Keep in mind that should you make abortions illegal, you have also compromised this statistic. Should we return to the days of back alley procedures, those are no longer getting reported to the CDC. You will lose any indication as to whether your efforts to prevent abortion are being impacted. Abortion tallies could go up and you would never know. Remember, reducing legal access to a market means those seeking the market will only try harder to access it. You could tout those contaminated statistics as evidence of your efforts, but you more than anyone would know it would be intellectually dishonest.

And finally, let’s take the stance that that this is a religious effort and everything is exactly as religious groups have positioned it. Christian theology posits that we will be held accountable for our entire life’s work of sin after our death. Would you want to have to explain to your Creator how you inadvertently caused more abortions by losing sight of the best metric you have for tracking the issue, or by opposing good-faith efforts to reduce them as much as possible, knowing deep down inside that complete abolition is not a feasible goal?

So how can I help?

  1. Never base an entire religious belief on one or even a couple of verses.
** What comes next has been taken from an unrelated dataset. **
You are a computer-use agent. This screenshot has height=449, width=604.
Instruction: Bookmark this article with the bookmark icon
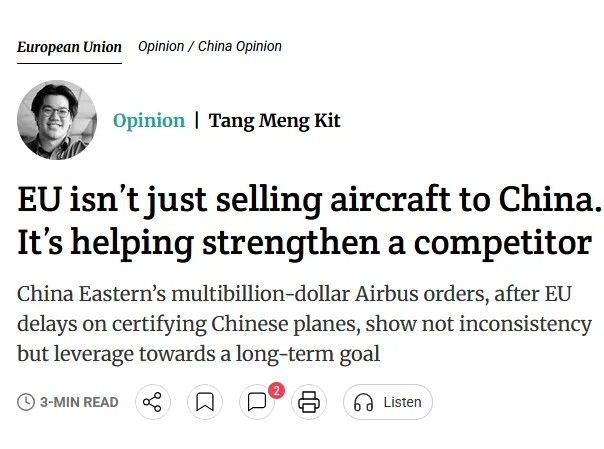[205, 402]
The worst atrocities in history can be Biblically justified with carefully selected verses. God endowed us with the wisdom to interpret His words holistically for a reason. If you haven’t consulted enough of the Bible to identify opposing verses and contradictions and considering them carefully, your faith is on shaky ground.
  2. Understand that good intentions are not enough; results matter. Reflect on this and gauge trends accordingly. If you fall short in the end, your good intentions are for nothing. Accept help where it is given, even if you do not agree with the source. You cannot serve two masters by making a stand against abortion while simultaneously opposing institutions that reduce it. Pro-choicers by definition support institutions that reduce a much larger amount of abortions as they perform. Jesus Himself says this:

Luke 14:28: “For which one of you, when he wants to build a tower, does not first sit down and calculate the cost to see if he has enough to complete it?

29 “Otherwise, when he has laid a foundation and is not able to finish, all who observe it begin to ridicule him,

30 saying, ‘This man began to build and was not able to finish.’

3. And finally, understand that no one on any side wants an abortion. It is an emotionally, physically, and spiritually exhausting procedure that is reserved as an absolute last resort. But it is a procedure that must be kept available, because a world without it will lead to far more suffering than a world with it. Sin and suffering are part and parcel; where there is less suffering, there is less sin, and where there is no suffering, there is no sin.